The new American administration outlined its simplistic plan to slash corporate tax from its current almost 39 per cent to 15 per cent. He also said that companies would no longer have to pay American tax on their worldwide earnings, but only on those made in the United States. But US President Donald Trump failed to make much impact with the much-anticipated announcement of his reform of America’s famously labyrinthine corporate tax laws. His one page document only gave some very broad outlines that had been revealed in advance, but added very little new detail. Any tax legislation has to go through Congress, where Trump has consistently failed to make much progress so far, so it is interesting that House Speaker Paul Ryan and Senate Majority Leader Mitch McConnell and the top Republicans on the congressional tax-writing committees were reduced to welcoming Trump’s proposals, but adding that their ideas in the one-page document will serve as “critical guideposts” as Congress and the administration work on tax changes.

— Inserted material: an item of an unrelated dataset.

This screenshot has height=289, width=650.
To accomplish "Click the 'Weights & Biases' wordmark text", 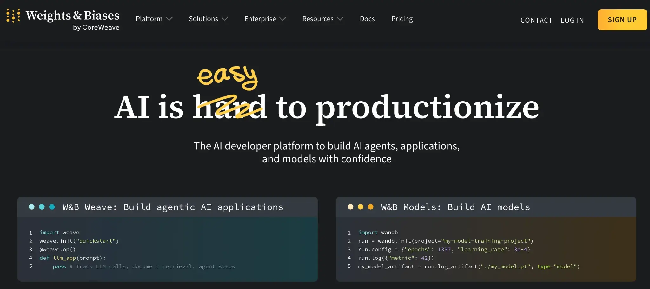I will tap(72, 16).
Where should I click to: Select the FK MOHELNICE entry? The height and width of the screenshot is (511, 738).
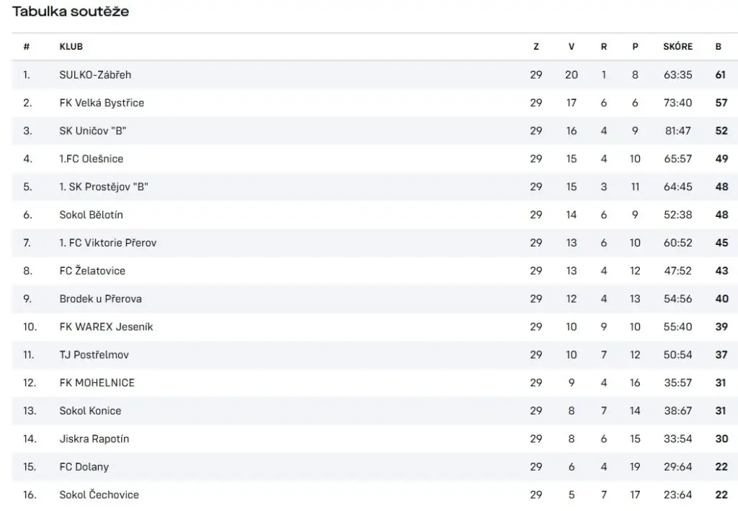click(97, 383)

The problem with Trump’s plans is that they fail to outline how the government will make up the $2 trillion (Dh7.35 trillion) shortfall over 10 years in government revenue. That matters because if the government cannot balance its books over 20 years it will be required to reverse the legislation. Trump argues that the cut will generate enough economic growth to compensate for the loss, although that is disputed by many economists. Some senior Republicans in Congress have been working on tax reform for many years and they dismissed the new White House plan as not constructively contributing to a serious discussion of tax reform — thanks to its headline emphasis on tax cuts and failure to provide any details on how the loss in government revenue will be paid for.

One specific idea in Trump’s plan was to reduce the 35 per cent tax on corporate profits outside the US if the profits are repatriated into the country. American companies have $2.6 trillion of profits held in their subsidiaries outside the country to avoid paying US tax, which they could repatriate under a more favourable regime. An additional political wrinkle could be that if this one-off surge in government revenue was hypothecated to spending on infrastructure then it could attract votes from Democrats.

The announcement was typical Trump: Lots of noise with little substance, and all timed to get something in the headlines before his 100 days are up tomorrow.